Manage your time well. I don’t know anyone who likes having their time wasted. Thinking ahead and determining who to ask, what you need and when you need it is all part of strategy. Asking people for immediate help (when it is not an emergency) because you just got around to it isn’t likely to produce positive results. Plan ahead to get what you need, and allow ample time to account for miscommunications or introductions to third parties. Don’t expect others to turn themselves inside out to help you. Make it easy for them by providing enough information and time to allow them to do what they need to do. Waiting until the last minute (e.g., the day before an interview or the response to an RFP is due) is likely to lead to a lot of running around with no results. In the same vein, planning ahead to know who you want to speak with or what you want to learn while staying aware of time constraints for in-person events will help you get more out of your investment. Attending an event with no prior thought and no plan can still end up being a fun experience but perhaps not as productive as you need it to be.

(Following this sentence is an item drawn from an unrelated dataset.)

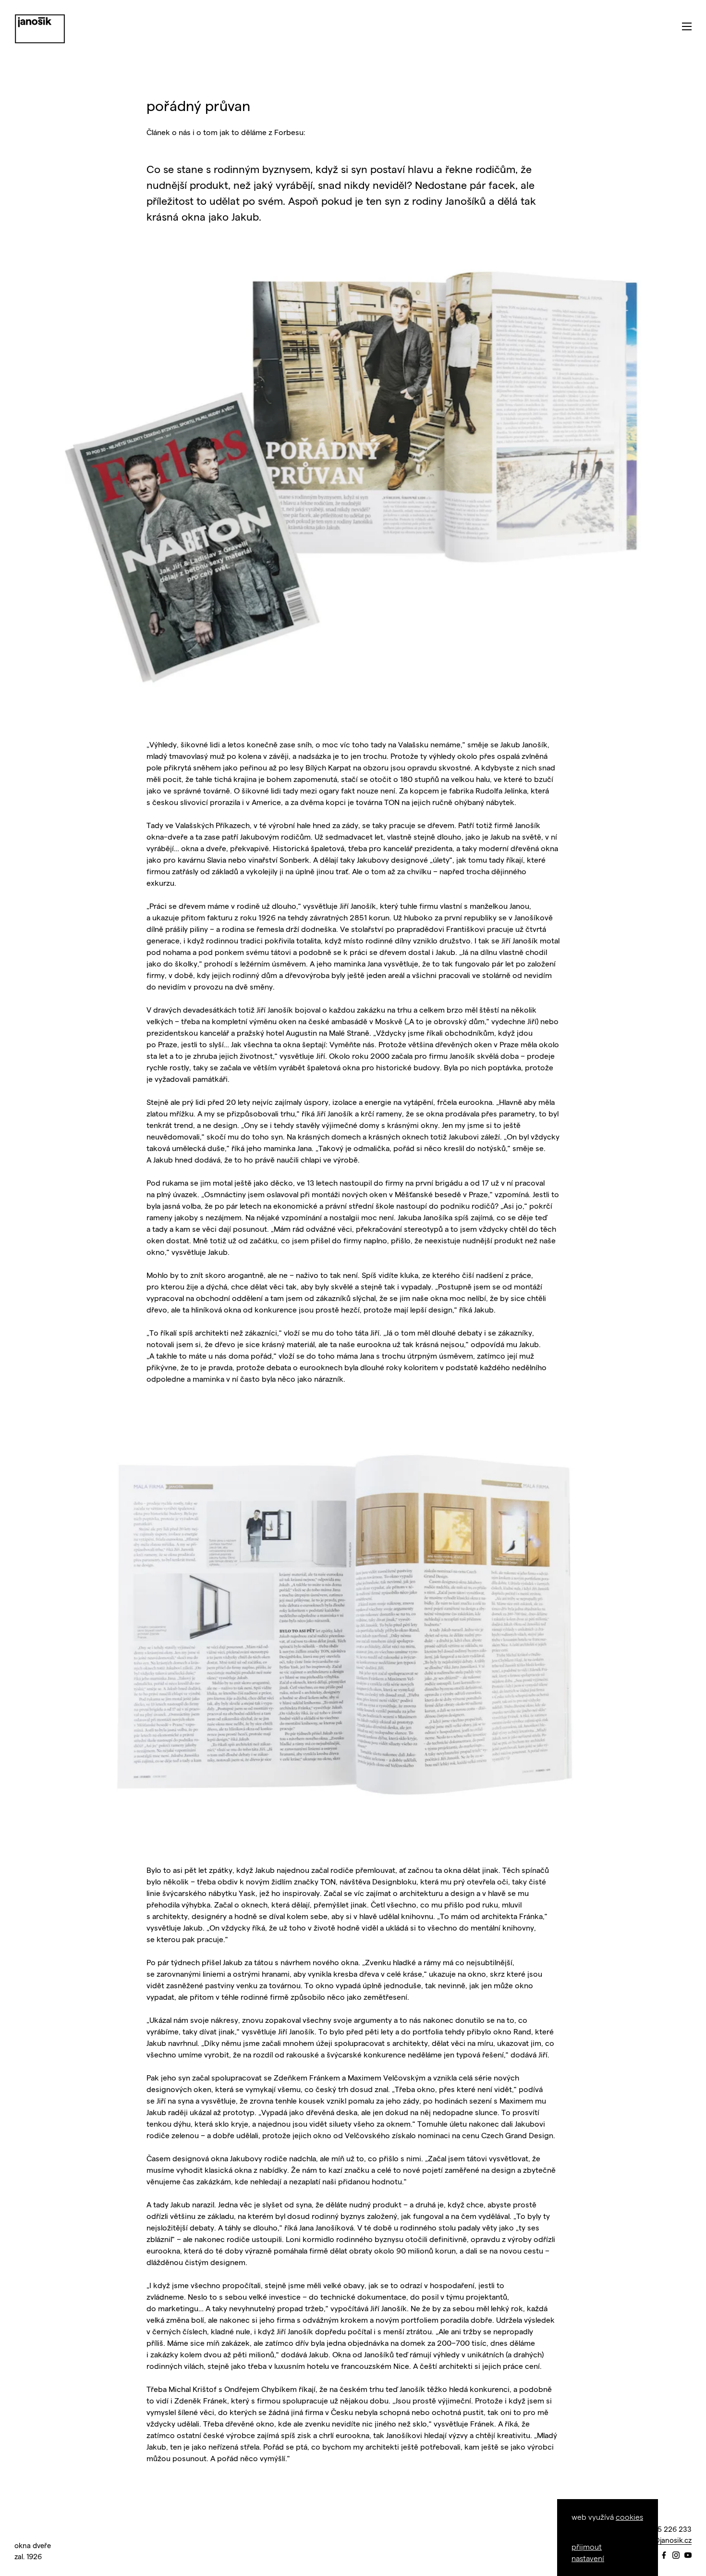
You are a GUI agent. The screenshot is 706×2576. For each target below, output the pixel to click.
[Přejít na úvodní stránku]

Stay in touch. Being connected to people through a social or professional network is only as useful as you make it. It’s important to plan times to communicate with others and stay aware of their circumstances. Reaching out to others only when you need something is really bad form. Everyone is busy, and we all can feel like there isn’t enough time. Make the time to nurture your network and you are much more likely to get what you need when you need it.
Building a solid and useful network requires thought, time and effort. Contrary to what many people think, networking can be more than “the luck of the draw” or “happenstance.” You have plenty of ways to control how your network grows and what it can produce if you are willing to develop a strategy for accomplishing what you want.